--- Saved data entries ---
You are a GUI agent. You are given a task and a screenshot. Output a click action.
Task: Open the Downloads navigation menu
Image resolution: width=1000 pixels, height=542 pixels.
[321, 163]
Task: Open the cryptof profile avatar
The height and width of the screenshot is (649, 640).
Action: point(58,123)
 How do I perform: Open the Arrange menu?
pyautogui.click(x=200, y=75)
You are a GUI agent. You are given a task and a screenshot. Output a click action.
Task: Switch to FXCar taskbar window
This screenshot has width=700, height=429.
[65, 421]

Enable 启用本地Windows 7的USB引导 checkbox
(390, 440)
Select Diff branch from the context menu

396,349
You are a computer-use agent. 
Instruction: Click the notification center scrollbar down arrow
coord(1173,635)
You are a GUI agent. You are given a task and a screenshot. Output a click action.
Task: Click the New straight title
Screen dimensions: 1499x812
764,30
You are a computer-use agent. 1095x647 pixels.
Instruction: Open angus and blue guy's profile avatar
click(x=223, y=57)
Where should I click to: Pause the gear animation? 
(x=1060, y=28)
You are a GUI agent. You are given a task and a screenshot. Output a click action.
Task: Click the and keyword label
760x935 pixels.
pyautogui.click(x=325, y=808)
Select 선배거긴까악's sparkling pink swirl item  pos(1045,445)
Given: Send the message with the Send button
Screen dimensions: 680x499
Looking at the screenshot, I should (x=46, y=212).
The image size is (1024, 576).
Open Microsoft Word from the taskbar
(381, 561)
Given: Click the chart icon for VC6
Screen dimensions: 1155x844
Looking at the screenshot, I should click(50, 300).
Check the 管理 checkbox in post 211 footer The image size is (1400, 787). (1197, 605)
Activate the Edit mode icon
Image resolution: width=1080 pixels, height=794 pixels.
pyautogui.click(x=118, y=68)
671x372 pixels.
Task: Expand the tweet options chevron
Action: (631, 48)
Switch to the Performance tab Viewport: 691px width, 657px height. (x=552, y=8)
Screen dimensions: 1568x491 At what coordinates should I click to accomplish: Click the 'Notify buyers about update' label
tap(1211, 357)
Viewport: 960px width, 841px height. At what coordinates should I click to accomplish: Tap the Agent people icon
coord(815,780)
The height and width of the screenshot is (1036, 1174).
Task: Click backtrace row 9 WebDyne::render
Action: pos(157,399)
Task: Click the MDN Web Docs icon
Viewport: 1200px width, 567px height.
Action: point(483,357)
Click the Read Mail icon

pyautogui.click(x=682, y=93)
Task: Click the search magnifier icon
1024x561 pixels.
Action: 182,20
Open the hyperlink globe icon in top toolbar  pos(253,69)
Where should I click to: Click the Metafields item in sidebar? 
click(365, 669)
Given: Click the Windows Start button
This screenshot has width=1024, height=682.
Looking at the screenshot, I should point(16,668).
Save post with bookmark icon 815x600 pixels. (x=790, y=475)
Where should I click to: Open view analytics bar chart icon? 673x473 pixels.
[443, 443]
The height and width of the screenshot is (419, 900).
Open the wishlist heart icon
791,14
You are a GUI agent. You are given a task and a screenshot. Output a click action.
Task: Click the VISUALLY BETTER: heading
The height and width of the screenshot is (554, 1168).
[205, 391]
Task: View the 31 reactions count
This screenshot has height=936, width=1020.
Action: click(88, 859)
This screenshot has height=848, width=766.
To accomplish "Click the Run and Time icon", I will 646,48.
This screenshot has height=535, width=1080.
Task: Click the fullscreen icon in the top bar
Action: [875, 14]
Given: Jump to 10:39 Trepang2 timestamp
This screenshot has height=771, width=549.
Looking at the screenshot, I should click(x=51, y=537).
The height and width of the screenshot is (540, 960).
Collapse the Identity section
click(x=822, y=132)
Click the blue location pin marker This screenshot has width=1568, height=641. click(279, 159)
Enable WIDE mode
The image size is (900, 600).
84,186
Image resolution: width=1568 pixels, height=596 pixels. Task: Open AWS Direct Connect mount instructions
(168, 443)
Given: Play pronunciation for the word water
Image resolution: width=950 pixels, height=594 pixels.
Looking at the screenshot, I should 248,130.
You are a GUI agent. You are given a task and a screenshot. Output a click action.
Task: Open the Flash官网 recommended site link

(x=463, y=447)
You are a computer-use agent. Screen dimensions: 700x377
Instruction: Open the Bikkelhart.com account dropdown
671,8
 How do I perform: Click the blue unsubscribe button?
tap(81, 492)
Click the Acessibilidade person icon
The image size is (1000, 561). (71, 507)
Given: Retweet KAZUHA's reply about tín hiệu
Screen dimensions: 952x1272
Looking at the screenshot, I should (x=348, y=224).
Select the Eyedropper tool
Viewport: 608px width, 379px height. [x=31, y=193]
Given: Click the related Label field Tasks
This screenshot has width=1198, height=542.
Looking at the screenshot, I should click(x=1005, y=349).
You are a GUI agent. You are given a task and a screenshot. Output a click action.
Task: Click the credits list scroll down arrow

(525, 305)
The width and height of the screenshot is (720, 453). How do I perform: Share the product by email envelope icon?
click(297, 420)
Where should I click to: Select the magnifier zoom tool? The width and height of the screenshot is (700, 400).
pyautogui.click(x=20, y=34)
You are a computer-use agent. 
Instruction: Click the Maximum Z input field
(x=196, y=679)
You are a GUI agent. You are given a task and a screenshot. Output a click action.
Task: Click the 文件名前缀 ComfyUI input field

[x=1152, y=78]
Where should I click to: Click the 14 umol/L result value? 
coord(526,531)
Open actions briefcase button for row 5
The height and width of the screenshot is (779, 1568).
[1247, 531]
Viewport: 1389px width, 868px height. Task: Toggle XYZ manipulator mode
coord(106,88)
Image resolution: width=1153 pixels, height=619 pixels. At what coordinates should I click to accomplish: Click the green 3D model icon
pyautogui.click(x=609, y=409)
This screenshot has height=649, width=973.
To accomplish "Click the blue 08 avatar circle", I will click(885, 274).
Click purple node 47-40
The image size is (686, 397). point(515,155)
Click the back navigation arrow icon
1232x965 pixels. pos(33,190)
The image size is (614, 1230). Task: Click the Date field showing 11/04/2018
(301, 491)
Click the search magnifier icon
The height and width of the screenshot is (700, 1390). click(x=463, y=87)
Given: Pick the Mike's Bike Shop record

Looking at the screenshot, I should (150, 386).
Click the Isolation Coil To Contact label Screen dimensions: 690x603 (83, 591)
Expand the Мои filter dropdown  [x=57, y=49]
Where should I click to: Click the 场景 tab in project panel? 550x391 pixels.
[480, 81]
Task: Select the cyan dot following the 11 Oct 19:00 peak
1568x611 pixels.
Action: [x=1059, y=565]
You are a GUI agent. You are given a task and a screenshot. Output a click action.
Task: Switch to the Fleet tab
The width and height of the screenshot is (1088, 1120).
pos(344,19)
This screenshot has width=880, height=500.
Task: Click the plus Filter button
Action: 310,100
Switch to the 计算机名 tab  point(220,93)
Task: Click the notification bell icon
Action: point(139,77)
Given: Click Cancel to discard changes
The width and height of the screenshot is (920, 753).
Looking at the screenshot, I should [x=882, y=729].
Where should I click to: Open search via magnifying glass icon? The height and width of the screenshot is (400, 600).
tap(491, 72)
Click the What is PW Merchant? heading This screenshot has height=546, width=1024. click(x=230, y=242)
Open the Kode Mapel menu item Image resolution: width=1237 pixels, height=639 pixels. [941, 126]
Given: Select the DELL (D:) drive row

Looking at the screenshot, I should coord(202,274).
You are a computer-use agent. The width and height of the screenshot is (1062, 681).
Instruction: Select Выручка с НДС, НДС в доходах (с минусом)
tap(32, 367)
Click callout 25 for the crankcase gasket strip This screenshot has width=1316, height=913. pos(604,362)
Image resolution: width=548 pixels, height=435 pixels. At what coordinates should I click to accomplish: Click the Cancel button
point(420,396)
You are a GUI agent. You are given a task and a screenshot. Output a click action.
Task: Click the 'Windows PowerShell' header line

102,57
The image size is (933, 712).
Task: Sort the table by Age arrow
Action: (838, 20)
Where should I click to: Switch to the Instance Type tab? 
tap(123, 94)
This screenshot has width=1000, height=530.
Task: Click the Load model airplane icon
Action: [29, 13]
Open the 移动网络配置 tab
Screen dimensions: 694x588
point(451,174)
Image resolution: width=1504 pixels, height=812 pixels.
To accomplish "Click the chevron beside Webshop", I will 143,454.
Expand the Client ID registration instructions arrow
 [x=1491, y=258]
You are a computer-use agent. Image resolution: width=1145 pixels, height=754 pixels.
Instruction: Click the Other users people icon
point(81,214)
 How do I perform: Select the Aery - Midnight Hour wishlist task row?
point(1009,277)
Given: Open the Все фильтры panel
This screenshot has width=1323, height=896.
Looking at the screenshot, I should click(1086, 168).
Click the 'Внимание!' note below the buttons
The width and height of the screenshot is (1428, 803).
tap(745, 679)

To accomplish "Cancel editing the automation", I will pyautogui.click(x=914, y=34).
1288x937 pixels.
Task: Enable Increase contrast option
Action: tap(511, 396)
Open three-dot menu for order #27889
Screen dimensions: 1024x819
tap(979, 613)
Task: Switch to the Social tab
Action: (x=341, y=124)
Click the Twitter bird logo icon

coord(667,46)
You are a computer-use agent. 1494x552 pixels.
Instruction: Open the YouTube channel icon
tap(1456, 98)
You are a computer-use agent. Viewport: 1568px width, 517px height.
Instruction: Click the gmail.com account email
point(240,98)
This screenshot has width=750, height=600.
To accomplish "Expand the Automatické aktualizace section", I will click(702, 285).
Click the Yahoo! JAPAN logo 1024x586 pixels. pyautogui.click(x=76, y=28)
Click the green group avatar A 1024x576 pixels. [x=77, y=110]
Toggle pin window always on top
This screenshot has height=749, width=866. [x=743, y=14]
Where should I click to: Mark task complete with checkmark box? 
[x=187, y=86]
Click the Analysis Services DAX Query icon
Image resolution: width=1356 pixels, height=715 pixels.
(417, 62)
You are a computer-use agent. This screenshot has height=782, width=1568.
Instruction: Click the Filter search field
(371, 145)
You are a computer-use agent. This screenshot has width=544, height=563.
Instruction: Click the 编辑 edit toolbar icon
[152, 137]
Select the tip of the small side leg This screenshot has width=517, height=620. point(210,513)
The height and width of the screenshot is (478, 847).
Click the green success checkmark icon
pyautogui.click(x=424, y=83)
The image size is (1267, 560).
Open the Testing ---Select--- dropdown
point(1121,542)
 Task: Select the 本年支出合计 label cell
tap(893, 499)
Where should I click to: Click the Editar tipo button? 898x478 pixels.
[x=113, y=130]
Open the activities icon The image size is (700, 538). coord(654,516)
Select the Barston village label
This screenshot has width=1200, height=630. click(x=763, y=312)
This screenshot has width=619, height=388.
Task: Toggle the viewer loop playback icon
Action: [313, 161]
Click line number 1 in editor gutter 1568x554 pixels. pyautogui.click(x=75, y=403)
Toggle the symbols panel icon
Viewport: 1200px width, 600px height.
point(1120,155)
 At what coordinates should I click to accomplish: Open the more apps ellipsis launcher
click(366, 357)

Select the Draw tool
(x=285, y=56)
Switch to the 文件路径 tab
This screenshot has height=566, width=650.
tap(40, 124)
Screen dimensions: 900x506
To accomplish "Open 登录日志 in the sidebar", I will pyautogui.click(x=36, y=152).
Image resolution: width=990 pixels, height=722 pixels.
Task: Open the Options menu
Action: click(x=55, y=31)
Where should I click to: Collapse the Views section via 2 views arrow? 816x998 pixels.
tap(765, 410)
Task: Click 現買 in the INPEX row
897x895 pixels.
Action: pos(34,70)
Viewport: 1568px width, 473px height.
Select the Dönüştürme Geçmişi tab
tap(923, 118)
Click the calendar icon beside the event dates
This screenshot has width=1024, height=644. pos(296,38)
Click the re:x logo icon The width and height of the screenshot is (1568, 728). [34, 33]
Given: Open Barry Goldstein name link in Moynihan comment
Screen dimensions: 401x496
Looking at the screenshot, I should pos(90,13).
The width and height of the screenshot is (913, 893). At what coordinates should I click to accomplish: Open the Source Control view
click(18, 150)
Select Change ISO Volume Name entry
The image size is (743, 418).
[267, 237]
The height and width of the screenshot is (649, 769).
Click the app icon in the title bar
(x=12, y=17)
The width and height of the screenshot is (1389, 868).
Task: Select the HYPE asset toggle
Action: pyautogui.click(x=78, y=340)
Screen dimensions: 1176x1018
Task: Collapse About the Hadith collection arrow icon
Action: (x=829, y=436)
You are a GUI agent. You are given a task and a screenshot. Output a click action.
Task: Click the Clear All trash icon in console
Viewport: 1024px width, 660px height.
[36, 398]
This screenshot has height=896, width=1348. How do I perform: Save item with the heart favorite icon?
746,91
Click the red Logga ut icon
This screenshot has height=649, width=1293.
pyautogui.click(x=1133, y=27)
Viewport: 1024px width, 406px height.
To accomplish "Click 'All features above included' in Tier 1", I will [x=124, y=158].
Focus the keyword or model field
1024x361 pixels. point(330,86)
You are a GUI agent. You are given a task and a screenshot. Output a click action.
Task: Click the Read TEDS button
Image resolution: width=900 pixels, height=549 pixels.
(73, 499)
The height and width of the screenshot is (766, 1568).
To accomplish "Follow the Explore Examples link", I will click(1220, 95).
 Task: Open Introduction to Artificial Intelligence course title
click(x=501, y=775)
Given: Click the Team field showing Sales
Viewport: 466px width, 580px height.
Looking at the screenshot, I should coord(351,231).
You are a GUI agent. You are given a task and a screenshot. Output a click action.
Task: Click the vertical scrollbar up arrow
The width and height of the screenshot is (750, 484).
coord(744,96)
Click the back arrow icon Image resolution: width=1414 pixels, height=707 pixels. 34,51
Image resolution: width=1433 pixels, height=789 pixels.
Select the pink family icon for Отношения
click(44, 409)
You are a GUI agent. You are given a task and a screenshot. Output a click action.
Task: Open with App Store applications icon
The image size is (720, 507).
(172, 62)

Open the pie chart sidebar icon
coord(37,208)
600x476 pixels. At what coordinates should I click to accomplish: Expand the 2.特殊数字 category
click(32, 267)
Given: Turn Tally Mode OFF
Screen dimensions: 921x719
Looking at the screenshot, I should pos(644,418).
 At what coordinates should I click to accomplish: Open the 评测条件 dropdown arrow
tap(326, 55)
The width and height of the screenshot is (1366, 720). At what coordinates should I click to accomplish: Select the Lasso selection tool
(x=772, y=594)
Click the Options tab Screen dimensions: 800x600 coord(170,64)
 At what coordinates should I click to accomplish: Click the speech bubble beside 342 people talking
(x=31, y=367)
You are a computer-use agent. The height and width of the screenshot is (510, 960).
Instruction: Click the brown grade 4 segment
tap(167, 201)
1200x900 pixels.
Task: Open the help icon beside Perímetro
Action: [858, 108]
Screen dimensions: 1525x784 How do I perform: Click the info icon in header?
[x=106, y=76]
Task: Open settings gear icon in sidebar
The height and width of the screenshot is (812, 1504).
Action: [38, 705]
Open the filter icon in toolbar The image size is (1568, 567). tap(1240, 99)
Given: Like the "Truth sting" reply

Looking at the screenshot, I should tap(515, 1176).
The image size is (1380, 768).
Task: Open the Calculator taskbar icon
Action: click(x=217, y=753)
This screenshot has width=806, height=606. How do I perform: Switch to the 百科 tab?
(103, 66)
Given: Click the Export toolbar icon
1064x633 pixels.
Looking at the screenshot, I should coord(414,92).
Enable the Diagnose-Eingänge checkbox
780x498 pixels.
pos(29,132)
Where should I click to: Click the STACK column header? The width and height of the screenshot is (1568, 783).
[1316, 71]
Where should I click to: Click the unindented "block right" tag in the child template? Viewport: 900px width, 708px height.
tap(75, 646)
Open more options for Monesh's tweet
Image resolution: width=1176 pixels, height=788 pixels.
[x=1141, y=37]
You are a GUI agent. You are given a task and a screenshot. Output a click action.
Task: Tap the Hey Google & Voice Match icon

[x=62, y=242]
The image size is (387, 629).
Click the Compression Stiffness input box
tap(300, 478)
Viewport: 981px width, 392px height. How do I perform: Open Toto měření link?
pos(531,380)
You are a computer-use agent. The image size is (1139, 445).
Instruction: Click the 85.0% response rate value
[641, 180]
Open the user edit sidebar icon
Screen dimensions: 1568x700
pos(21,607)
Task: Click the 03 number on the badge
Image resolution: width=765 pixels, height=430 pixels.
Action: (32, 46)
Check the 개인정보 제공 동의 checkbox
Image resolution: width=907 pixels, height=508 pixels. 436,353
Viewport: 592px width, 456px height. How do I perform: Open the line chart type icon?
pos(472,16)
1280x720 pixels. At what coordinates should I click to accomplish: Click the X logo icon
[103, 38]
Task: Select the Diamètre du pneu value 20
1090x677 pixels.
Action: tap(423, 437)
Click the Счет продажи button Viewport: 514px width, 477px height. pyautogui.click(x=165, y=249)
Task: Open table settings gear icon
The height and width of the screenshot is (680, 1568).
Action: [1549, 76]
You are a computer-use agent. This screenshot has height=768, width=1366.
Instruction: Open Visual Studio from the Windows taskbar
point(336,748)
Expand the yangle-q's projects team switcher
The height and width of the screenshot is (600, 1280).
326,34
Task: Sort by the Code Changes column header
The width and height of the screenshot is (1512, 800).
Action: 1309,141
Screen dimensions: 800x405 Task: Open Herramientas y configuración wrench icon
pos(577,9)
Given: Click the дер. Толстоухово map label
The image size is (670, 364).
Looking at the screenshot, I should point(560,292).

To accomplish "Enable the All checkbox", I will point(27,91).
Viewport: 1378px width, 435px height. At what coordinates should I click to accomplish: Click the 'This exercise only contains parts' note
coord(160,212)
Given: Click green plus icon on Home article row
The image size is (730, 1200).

--- Work instruction ---
Go to the line with "Given: Send the message with the Send button" in the entries above and repeat every line from there through the line with "Given: Click the chart icon for VC6", exactly and with no other text.

--- Reply to the task ---
Given: Send the message with the Send button
Screen dimensions: 680x499
Looking at the screenshot, I should (x=46, y=212).
The image size is (1024, 576).
Open Microsoft Word from the taskbar
(381, 561)
Given: Click the chart icon for VC6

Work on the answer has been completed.